***** RECORDED INFORMATION

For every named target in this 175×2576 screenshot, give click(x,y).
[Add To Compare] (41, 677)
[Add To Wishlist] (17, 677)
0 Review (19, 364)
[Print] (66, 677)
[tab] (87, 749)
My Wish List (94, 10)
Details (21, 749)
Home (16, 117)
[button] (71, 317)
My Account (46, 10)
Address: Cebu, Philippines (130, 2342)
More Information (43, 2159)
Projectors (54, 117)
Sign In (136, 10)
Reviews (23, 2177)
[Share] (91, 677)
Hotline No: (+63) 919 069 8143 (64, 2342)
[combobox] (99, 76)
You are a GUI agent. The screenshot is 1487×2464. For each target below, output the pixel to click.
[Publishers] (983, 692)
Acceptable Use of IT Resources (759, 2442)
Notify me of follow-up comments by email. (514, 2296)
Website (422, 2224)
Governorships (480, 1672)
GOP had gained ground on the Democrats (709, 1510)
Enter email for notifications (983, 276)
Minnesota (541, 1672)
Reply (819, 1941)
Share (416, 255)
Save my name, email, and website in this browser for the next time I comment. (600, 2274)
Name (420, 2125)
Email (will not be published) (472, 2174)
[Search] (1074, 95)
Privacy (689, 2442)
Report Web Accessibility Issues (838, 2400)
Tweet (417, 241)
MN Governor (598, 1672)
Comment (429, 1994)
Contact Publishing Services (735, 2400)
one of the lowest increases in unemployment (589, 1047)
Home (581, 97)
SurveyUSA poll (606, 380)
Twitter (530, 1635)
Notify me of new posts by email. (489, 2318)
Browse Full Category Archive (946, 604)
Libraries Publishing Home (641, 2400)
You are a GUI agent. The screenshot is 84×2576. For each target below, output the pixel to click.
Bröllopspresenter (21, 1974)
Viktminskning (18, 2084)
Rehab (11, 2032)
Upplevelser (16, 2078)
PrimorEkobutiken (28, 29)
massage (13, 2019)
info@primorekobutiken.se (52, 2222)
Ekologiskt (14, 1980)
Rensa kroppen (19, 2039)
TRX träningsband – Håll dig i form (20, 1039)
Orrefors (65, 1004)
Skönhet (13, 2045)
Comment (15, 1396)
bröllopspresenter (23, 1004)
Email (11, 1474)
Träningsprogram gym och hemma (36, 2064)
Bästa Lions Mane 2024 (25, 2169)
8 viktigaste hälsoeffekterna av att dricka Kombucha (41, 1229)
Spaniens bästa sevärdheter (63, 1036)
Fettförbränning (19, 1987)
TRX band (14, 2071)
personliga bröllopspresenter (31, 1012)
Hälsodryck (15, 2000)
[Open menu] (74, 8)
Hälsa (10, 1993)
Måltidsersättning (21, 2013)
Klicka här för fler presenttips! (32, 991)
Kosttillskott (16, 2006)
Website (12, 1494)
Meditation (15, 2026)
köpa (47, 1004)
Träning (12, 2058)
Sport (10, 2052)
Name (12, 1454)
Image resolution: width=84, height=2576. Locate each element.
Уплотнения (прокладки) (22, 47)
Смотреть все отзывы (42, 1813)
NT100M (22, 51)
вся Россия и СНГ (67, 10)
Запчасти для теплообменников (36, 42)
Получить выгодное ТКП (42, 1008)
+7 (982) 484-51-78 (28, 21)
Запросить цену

**********

• [BRIEF]:
Set down only these lines, exactly: the one containing "bröllopspresenter (23, 1004)" and each line after it through the end of the entries above.

• [SOLUTION TO THIS TASK]:
bröllopspresenter (23, 1004)
Email (11, 1474)
Träningsprogram gym och hemma (36, 2064)
Bästa Lions Mane 2024 (25, 2169)
8 viktigaste hälsoeffekterna av att dricka Kombucha (41, 1229)
Spaniens bästa sevärdheter (63, 1036)
Fettförbränning (19, 1987)
TRX band (14, 2071)
personliga bröllopspresenter (31, 1012)
Hälsodryck (15, 2000)
[Open menu] (74, 8)
Hälsa (10, 1993)
Måltidsersättning (21, 2013)
Klicka här för fler presenttips! (32, 991)
Kosttillskott (16, 2006)
Website (12, 1494)
Meditation (15, 2026)
köpa (47, 1004)
Träning (12, 2058)
Sport (10, 2052)
Name (12, 1454)
Image resolution: width=84, height=2576. Locate each element.
Уплотнения (прокладки) (22, 47)
Смотреть все отзывы (42, 1813)
NT100M (22, 51)
вся Россия и СНГ (67, 10)
Запчасти для теплообменников (36, 42)
Получить выгодное ТКП (42, 1008)
+7 (982) 484-51-78 (28, 21)
Запросить цену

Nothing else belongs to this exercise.